By Bio-IT World Staff
January 14, 2014 | There was a time, not too long ago, when the genetics community could be wowed by sufficient volumes of genetic information: the 1,000 Genomes Project, the Personal Genome Project with its 100,000 genomes, the Million Veteran Program. But in 2014, the most noteworthy thing about the 100,000 whole exomes Regeneron plans to sequence in a new genomic initiative is how quickly and comprehensively the pharmaceutical company should be able to match genetic data to individuals’ medical histories.
That’s because Regeneron is partnering with Geisinger Health Systems, a Pennsylvania health care network that serves a population of 3 million in the state’s rural northeast and center. Geisinger has already made a big push into electronic health records, not only connecting all its clinics in a single health record database, but also implementing the MyGeisinger tool where patients can access their medical information and communicate with their physicians online. That reliance on electronic records gives this new genomic project an important head start in linking genetic information to data on health outcomes and a range of phenotypic variables – and tracking that data over a long period of time.

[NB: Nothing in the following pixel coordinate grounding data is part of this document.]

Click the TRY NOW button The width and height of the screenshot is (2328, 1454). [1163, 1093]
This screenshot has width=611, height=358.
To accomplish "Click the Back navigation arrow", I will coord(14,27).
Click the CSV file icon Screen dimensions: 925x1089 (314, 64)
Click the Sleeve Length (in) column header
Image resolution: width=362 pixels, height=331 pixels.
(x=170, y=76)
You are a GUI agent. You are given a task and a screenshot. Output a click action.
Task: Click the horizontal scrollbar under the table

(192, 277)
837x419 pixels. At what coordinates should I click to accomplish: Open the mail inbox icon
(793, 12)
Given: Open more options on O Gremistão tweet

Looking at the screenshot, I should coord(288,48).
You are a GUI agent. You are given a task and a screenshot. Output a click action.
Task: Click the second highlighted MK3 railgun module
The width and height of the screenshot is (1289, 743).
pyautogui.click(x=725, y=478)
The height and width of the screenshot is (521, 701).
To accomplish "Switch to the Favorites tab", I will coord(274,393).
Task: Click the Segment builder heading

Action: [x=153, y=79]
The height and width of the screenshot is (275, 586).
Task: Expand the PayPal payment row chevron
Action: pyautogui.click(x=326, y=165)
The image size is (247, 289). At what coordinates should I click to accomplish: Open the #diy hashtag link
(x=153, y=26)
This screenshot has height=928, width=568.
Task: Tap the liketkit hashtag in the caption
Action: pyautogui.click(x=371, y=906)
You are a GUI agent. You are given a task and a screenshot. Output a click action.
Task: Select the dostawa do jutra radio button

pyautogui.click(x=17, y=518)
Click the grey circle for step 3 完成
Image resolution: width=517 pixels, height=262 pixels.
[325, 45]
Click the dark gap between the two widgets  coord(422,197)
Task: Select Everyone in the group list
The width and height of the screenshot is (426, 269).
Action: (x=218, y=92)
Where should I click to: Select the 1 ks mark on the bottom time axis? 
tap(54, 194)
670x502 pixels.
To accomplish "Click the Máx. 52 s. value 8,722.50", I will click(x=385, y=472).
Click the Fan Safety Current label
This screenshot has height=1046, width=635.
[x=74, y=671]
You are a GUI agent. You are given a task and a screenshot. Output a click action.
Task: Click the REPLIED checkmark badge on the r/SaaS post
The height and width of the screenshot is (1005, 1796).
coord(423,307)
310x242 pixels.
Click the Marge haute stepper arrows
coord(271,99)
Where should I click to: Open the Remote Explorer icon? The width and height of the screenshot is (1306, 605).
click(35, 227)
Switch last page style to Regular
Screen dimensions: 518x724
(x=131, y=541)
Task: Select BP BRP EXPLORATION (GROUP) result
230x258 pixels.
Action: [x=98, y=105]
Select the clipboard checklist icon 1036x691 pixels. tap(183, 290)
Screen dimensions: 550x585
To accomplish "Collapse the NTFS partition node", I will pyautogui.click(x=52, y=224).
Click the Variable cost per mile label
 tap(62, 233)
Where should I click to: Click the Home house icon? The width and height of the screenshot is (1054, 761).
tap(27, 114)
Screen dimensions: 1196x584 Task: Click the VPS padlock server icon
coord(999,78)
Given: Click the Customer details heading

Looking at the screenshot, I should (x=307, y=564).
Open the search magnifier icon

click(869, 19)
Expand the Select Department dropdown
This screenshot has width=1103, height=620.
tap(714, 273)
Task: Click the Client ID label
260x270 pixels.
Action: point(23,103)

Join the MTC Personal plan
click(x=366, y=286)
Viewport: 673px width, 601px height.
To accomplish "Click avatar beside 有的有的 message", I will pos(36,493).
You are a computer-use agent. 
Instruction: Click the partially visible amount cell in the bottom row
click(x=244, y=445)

Under the terms of the project, Geisinger will inform patients of the study, obtain informed consent from volunteers, and provide both serum samples and anonymized health records for each enrollee. Regeneron will bear Geisinger’s costs, and will perform whole-exome sequencing on each participant’s samples at its genetic lab in Tarrytown, NY. The genetic sequences will be de-identified, but tagged to the appropriate health records, allowing Regeneron to seek out disease associations and changes in health outcomes tied to even very rare genetic variants. The company hopes this information will lead to publications and new pharmaceutical targets. Regeneron has had some success in this arena before, bringing a cholesterol drug to late stage development based on gene-phenotype association studies, but has never before relied on internal genetic research on this scale.
The project, which over its 5-year initial term will attempt to sequence 100,000 participants, is not as extensive as the Million Veteran Project, which has already collected more than twice that number of volunteers – but Regeneron has the resources to obtain whole exomes of each participant, rather than relying on narrowly targeted sequencing. It is also not as ambitious as the Personal Genome Project, which collects whole genomes and a truly monumental amount of health data – but with the cooperation of Geisinger, Regeneron should be able to acquire a huge dataset much more quickly, and track changes in participants’ health more easily over time. For those waiting for a gold standard genomic study, which ties genes to health over a long timeframe and wide spectrum of outcomes, this partnership is a promising candidate to deliver early results.
It may also have a direct impact on some patients’ lives right away. As Regeneron sequences samples, it will report any actionable findings – genetic variants that are known with high confidence to be tied to a treatable or preventable disease – to Geisinger, who will be able to re-identify the samples and find the patients concerned. Volunteers will therefore have free and early access to important genetic information about their health.